Block, File and Object Storage
Block, file and object are storage formats used to store data in different ways. Each has its advantages and disadvantages.
Briefly summarized: Block storage simply offers a series of data blocks to the client, file storage works via a folder hierarchy (file system) and object storage manages the data directly with its corresponding metadata and across many storage systems, as is usual in the cloud.
Block storage
Block storage is based on a simple method of data storage. Individual physical blocks on the data disks (HDD/SSD/NVMe) are addressed. Each block is given a kind of house number, called an index. If a file is written, this file consists of several blocks and the client „remembers“ the index of the blocks that form this file.
The storage system makes these blocks available to a computer. The computer must manage the indices itself, either by formatting the volume and writing it with a file system of its choice, or by using it as a raw device.

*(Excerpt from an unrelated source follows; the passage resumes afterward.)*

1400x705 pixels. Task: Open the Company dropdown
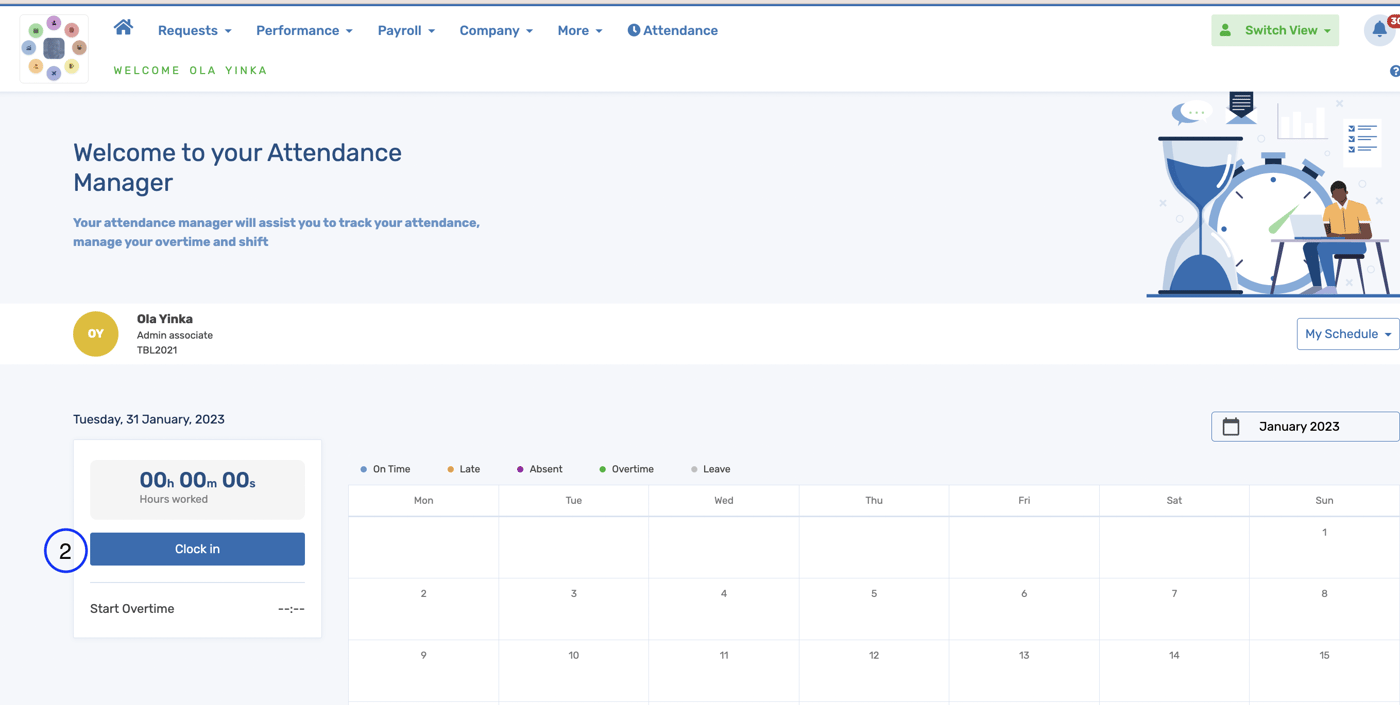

The intelligence is therefore not on the storage, but on the accessing system. An external block storage system is therefore treated like an internal hard disk. A RAID array of many disks is then presented as one large (virtual) disk, block by block.
Block storage is usually used directly attached or in a SAN (Storage Area Network) environment. The common protocols for access via block storage are SAS (direct attached only), Fibre Channel and iSCSI (direct attached or via a switch).
This simple principle enables low latencies, as no significant computing effort is required in the storage or on the operating system side when querying the data. On the other hand, a block volume is only available to one computer or computer cluster. Filestorage is preferable for access by several computers.
Filestorage
File storage is also called hierarchical storage, because in contrast to block storage, not only individual blocks are addressed, but entire files via a file system path. The client must therefore know the path in order to access the file. Several blocks are directly combined as a file and stored together with a limited number of metadata on the storage. Because of the file system management, storage requires additional computing power in the storage itself. Sufficient main memory is required for this.
File storage is also known as NAS (Network Attached Storage). The storage itself organises the file system, the hierarchical structure and the storage of metadata.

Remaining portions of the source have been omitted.